Patient response to ACA’s cost-free screenings falls flat
The Affordable Care Act mandated that health insurers pick up the full tab for a number of evidence-based, preventive-care procedures. But for two of the top-targeted procedures, mammography and colonoscopy, patients haven’t exactly rushed doctors’ offices to take advantage of the free screening opportunities.
The flat rate of utilization in the wake of the law’s passage may owe to a simple lack of awareness on the part of both patients and doctors, according to the authors behind the study that revealed the non-response.
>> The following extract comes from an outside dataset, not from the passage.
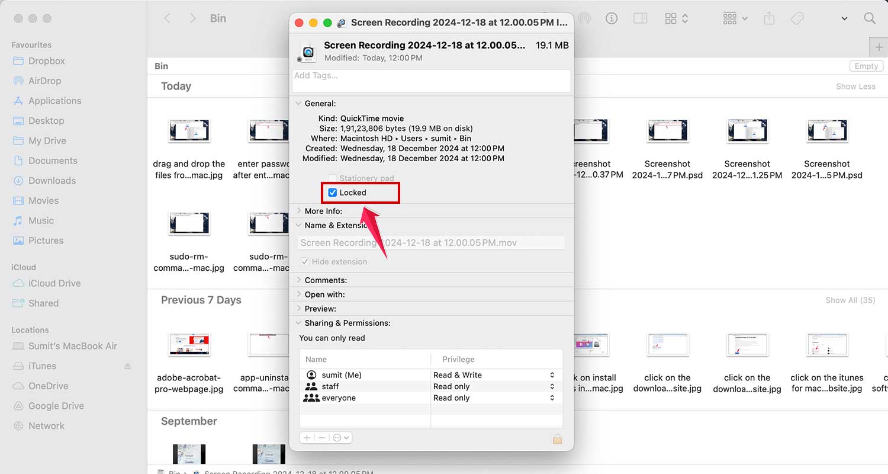The image size is (888, 474).
Task: Open Finder search with the magnifier icon
Action: 870,18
Led by Shivan Mehta, MD, of the University of Pennsylvania, the researchers looked at the effect of eliminating cost sharing on beneficiaries covered in small-business plans by Humana. The team compared utilization by individuals in plans that were required to eliminate cost sharing with a control group of people in plans temporarily protected from the cost-sharing mandate by a grandfathering provision. They published their results online July 16 in The American Journal of Managed Care.
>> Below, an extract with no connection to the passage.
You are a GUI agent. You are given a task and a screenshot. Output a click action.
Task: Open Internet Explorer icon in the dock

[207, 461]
The sweep of patients eligible for breast-cancer screening included 30,802 women aged 50 to 64 years, while some 63,246 men and women aged 50 to 64 years comprised the cohort eligible for colorectal-cancer screening.
“The results suggest that the implementation of the policy is not having its intended effects,” the authors wrote, “as utilization of colonoscopy and mammography changed little following this new policy approach.”
Along with possible unawareness, the researchers cited as potential turnout-flatteners the fact that they only looked at activity in the nine months after the law took effect in September 2010. They also noted that, by the time the ACA requirement kicked in, many plans had already reduced or cut cost sharing for mammography screenings.
At the same time, the percentage of mammograms with cost sharing did not zero out because some were coded as diagnostic rather than preventive, the authors pointed out. “This reflects aggressive efforts to improve breast cancer screening rates that predated the ACA policy and limited the potential impact of this legislation on mammography screening rates,” they wrote.
“Consideration should be given,” they added, “to waiving cost sharing for all colonoscopies and mammograms in the eligible population.”
The journal has posted the study in its entirety.